**What the task asks**. Work out how many lines in the records contain the word "link", and give that number alone.

**Collection entries**.
# # # #

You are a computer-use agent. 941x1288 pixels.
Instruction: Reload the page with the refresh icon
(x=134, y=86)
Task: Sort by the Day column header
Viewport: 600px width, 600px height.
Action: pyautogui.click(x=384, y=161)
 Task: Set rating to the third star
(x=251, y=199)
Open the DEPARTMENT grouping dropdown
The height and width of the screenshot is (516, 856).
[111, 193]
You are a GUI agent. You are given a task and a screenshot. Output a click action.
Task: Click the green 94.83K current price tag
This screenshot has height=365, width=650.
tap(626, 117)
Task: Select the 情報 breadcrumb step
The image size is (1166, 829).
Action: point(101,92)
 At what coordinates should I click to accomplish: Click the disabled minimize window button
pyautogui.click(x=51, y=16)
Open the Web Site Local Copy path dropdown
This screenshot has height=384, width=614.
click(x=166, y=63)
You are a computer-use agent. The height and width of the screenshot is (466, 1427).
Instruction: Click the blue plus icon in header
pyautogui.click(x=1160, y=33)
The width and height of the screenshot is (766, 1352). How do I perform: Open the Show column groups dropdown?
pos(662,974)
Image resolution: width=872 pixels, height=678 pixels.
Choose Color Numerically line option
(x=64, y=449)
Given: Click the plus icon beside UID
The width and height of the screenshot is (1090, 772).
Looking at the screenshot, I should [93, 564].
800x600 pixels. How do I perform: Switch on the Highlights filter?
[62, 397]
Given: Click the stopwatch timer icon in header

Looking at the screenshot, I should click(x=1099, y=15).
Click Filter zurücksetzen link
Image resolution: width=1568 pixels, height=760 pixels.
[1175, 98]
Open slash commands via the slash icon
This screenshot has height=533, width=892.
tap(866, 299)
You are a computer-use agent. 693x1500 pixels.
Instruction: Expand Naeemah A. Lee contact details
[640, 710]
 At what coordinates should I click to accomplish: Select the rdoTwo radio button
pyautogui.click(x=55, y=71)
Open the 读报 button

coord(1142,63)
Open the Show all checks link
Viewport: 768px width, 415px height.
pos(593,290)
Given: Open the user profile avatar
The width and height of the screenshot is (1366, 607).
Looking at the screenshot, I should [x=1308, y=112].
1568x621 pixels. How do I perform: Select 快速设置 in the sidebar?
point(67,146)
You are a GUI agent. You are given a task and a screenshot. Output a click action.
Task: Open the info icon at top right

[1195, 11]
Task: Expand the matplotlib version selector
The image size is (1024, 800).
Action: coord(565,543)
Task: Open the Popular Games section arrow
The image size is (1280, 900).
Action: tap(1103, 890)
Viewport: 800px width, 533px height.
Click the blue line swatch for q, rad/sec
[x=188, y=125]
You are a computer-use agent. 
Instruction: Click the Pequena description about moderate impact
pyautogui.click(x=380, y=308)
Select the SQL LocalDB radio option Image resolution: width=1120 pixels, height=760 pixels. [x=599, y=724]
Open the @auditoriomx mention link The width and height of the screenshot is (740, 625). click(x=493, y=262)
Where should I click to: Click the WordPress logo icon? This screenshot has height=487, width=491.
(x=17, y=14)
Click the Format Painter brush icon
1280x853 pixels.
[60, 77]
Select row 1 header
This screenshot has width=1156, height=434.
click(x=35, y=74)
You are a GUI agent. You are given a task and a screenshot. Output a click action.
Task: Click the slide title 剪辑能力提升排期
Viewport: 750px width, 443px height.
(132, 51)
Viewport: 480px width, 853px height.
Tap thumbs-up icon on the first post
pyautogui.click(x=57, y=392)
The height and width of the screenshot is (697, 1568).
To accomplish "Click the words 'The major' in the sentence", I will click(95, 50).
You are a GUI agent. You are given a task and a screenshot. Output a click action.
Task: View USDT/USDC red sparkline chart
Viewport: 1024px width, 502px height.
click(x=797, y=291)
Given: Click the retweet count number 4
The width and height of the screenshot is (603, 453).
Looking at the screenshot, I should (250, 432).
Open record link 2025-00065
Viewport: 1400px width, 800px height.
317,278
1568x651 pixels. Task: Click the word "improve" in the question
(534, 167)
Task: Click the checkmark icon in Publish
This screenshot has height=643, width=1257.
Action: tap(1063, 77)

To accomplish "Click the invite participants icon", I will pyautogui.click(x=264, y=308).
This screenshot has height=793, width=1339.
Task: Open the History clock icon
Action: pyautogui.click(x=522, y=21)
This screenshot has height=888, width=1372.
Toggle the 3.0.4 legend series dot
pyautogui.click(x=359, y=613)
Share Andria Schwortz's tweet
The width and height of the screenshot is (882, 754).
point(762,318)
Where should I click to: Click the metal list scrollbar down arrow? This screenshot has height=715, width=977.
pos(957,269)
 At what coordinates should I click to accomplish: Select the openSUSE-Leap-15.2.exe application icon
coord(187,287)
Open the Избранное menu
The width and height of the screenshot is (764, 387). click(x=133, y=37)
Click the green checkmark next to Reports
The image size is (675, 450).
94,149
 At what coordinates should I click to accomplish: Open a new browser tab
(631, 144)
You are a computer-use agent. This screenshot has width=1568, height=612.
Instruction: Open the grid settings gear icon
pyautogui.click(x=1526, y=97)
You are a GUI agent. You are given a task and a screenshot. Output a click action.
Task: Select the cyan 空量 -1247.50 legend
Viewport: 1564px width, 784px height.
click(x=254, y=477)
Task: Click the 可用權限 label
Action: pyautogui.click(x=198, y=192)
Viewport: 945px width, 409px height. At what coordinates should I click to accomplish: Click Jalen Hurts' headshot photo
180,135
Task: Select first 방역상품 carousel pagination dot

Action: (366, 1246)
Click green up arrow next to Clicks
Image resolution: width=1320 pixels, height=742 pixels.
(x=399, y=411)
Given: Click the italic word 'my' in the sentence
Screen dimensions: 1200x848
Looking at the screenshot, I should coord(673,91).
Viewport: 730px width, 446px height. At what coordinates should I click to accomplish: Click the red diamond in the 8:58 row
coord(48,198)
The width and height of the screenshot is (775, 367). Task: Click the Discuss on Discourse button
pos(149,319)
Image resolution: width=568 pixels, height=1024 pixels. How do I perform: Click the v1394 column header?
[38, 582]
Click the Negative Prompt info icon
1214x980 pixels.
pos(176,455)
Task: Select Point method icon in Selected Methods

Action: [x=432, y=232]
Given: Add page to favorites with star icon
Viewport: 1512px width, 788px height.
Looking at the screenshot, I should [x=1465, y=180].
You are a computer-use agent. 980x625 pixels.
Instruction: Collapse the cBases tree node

# # # #

**Expected answer**. 4